Crenger introduces a group of Key Performance Indicators (KPI) assessing engineering expertise of the company, design conditions mismatch (comparing to the project requirements), and a previous experience strength. These KPIs are applied before any project activities.
The second group of KPIs analyzes the results of FEED executed during bidding. These KPIs reflect the quality of the team performance; they take into account the number and nature of inconsistencies found during auto-auditing of FEED solutions.
These constantly updated KPIs give clear picture of the points of concern, which may be easily translated into QP new procedures for both project deliverables and processes, new assignments and even opportunities!

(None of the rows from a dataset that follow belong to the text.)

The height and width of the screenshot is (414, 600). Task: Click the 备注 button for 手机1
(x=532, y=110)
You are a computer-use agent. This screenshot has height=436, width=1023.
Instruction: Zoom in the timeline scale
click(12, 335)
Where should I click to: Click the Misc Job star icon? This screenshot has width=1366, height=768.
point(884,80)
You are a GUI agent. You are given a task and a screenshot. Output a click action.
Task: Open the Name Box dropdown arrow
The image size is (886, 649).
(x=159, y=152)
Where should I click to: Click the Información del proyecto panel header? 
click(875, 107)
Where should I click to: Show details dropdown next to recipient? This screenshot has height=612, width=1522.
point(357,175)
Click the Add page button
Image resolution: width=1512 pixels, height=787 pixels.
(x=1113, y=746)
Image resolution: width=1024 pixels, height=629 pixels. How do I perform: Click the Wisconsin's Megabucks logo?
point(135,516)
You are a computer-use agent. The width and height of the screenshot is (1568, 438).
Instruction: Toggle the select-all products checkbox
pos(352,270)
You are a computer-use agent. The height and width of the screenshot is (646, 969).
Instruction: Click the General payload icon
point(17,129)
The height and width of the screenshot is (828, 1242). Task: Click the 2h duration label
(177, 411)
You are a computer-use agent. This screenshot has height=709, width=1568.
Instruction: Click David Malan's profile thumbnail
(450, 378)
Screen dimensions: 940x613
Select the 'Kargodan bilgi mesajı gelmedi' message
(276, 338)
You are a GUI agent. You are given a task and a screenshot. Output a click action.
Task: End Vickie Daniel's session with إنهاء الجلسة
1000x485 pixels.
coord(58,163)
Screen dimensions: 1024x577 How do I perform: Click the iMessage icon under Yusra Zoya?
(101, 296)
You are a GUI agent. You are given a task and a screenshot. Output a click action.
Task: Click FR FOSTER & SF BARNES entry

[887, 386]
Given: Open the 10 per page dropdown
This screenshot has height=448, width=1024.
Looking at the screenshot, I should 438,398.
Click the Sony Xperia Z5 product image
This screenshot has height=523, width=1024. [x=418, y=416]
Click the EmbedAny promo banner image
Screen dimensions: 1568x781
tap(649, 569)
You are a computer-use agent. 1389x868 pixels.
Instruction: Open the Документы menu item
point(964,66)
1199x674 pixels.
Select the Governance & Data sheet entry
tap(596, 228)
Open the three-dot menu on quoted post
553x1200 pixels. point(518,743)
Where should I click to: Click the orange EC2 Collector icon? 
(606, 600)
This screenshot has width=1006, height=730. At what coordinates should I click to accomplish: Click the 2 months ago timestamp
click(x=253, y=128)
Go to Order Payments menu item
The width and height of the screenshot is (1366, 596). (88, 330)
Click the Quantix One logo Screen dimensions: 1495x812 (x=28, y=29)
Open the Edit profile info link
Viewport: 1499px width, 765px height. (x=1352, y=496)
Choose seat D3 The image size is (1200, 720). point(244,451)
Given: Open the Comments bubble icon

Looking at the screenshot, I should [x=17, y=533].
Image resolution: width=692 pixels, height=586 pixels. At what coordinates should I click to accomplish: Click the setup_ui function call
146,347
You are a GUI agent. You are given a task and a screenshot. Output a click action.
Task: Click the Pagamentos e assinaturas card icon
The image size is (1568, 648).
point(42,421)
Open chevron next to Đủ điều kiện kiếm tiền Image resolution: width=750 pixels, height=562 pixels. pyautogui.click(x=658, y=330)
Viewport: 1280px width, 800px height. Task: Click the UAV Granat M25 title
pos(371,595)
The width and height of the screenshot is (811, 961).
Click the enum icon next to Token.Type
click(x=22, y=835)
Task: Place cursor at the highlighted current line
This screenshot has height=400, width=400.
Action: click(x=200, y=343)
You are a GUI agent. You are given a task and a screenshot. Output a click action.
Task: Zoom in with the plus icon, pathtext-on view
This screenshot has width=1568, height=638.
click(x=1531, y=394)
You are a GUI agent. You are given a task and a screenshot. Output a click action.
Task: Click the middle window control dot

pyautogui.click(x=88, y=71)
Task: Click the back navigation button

Design Verification & Validation

Design validation can be expressed by the question "Are you engineering the right plant?" and design verification shall answer the question "Are you engineering it right?"
At the core of the design verification should lie internal auditing of the data framed into engineering reports, technical and functional specifications of equipment, systems and processes. Unlike documents, this data possesses a new inherent quality called traceability.
In real life verification is paid little attention even in big companies due to vague understanding of its practical implementation, resources constrains, and time limitation. In worst-case scenario lack of verification may turn into major cost and schedule driver for a project.
Crenger automates data and traceability auditing by introducing the described below frameworks.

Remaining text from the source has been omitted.